My first solo trip was a gift from the heavens-literally.
A person I didn’t like very much and I were planning a two week-trip to multiple Southeast Asian countries. When it came time to book our flights, a mysterious glitch plagued our computers granting my friend a more direct flight to our first destination and, me, a day and a half layover in Kuala Lumpur, Malaysia.
I was completely terrified up until I hit that tarmac.
It was then that I realized I could do whatever the fuck I wanted to do. I could spend my time in Malaysia living my best life, with no one’s thoughts, feelings, or dietary restrictions to consider.
I hopped in cab, hired the driver for 50 ringgit (a little over $10), and told him to show me his city. I didn’t even think twice about the bombing that had happened earlier that day a block from where I was staying. Solo Traveler Mavis was less interested in fear and more interested in experiencing all there was to experience.
And I did.
I ate all the nasi goreng, smoked hashish, got a mani-pedi, saw all of the major monuments, went to two art galleries, and sat through the most amazing jazz concert. I literally got my life in a day and a half, on my own time, in my own way.

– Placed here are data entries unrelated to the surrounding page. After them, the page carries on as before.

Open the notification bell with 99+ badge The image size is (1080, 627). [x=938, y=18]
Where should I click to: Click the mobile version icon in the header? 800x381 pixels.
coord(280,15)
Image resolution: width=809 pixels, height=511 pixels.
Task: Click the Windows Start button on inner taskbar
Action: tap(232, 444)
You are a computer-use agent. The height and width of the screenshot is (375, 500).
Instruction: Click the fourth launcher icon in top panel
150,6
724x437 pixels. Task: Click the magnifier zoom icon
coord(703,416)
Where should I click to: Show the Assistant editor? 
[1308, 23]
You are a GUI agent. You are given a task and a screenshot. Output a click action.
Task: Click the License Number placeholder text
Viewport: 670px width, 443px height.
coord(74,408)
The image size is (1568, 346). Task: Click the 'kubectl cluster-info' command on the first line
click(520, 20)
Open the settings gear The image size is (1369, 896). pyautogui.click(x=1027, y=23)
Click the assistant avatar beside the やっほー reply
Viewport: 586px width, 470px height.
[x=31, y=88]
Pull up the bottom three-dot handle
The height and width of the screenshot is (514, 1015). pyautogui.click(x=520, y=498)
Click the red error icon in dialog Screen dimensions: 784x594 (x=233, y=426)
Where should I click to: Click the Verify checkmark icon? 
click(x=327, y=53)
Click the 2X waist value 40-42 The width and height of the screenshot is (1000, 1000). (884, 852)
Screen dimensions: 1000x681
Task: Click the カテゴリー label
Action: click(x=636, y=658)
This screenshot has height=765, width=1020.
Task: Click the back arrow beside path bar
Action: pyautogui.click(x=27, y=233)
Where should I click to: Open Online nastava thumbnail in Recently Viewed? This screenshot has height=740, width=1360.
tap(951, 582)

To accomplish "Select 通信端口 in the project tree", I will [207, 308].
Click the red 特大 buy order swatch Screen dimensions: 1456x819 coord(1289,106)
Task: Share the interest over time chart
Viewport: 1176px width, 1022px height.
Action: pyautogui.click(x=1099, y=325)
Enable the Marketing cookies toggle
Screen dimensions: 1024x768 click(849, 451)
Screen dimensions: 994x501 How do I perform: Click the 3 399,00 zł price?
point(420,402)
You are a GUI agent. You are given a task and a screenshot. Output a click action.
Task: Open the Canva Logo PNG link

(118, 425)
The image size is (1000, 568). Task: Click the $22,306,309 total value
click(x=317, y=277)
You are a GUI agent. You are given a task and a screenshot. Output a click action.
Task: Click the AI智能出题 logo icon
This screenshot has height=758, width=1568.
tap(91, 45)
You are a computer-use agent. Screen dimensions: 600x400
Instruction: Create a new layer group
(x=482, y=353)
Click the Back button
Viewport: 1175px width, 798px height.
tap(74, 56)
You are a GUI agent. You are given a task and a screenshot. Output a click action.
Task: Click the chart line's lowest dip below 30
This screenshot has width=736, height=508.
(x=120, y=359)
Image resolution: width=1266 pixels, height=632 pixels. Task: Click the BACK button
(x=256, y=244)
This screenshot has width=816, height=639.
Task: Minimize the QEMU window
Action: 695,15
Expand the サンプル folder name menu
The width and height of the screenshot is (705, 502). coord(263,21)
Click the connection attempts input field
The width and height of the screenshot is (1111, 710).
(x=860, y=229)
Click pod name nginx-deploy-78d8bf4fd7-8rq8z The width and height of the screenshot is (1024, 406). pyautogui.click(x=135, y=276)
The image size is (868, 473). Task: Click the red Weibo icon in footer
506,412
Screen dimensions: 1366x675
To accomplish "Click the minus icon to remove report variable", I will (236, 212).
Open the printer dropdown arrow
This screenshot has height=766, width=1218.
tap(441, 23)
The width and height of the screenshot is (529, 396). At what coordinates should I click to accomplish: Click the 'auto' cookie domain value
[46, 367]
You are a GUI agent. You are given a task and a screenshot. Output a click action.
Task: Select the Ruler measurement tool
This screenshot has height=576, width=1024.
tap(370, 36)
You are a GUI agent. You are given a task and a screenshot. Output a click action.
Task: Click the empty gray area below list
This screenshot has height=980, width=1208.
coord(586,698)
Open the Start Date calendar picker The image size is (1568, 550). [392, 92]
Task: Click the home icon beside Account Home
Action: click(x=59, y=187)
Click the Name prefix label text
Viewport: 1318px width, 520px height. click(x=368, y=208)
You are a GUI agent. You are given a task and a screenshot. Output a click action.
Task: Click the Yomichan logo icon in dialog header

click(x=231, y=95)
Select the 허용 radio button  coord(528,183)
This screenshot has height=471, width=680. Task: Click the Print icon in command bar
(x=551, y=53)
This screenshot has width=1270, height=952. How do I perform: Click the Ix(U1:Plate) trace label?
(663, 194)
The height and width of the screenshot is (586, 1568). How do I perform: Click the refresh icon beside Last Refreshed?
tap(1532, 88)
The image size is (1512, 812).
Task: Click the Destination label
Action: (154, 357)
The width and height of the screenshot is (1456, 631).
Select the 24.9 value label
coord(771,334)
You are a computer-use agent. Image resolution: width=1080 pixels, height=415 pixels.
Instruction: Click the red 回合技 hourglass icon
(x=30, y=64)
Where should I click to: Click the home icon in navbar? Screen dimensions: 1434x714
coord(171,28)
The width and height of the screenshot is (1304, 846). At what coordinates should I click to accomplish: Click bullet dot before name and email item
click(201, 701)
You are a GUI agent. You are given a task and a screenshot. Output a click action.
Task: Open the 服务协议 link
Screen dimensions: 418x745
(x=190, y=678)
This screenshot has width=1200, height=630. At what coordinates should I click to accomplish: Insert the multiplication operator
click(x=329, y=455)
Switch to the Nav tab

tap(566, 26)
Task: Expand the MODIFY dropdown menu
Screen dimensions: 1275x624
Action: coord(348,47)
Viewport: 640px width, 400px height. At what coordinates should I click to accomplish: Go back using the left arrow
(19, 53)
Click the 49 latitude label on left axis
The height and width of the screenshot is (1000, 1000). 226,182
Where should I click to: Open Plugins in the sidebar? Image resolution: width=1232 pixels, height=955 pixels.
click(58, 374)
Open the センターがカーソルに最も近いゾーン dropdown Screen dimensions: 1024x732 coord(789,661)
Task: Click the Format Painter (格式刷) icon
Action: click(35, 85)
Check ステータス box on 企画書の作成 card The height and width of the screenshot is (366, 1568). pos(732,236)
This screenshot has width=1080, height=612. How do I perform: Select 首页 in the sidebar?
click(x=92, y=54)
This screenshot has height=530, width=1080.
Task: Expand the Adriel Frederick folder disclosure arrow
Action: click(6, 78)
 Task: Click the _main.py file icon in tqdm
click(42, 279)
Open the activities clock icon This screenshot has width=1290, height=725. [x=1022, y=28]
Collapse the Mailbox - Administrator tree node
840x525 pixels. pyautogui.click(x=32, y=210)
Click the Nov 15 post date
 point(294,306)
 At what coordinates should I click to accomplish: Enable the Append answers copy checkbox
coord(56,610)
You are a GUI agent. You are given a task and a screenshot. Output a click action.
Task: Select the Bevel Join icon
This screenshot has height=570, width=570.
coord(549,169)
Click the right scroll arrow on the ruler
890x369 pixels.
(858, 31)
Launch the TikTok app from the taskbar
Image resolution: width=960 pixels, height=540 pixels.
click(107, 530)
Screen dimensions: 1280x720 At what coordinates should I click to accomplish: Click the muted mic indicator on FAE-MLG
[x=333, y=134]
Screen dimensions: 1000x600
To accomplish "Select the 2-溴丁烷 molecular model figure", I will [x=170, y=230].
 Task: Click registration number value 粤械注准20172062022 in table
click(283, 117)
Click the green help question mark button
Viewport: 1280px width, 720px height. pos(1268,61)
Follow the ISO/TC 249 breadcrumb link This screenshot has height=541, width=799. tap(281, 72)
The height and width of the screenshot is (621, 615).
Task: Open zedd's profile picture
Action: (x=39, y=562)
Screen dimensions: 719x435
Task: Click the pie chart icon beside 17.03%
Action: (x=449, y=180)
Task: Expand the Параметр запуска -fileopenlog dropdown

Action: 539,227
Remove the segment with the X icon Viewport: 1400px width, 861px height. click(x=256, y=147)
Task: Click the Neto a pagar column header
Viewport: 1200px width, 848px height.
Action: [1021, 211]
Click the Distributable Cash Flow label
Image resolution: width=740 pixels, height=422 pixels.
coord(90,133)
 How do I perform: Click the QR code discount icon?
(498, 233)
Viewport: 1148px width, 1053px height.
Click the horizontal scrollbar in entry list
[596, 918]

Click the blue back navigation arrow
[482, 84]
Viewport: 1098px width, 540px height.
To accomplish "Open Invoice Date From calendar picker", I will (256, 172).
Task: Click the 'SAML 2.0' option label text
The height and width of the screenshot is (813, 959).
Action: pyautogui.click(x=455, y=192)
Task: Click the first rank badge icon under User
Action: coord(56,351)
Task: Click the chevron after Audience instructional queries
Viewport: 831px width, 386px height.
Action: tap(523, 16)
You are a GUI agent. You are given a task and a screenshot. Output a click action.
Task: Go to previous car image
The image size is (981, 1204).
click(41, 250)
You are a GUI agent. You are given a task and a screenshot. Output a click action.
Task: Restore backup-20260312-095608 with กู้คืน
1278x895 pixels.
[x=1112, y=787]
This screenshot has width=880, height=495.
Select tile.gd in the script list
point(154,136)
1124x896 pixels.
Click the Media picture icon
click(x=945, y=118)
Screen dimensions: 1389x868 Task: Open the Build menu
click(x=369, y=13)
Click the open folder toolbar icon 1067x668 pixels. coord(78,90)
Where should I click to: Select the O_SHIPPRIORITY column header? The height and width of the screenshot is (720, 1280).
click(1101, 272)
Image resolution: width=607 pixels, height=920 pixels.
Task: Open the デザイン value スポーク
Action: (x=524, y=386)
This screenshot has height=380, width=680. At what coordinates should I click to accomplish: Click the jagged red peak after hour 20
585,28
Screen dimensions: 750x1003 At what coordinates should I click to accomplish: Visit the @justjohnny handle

This trip was far from perfect- Malaysia was hot as fuck, the neighborhood I stayed in was super scary at night, and my computer had to be wiped after connecting to my hostel’s wifi. Despite all of its imperfections, this trip was amazing because I was fully in control of my itinerary. And though, at times, it was scary, and awkward, and lonely to be alone (dinner’s are always hard), there is no one I’d rather be alone with than myself-I am my favorite person.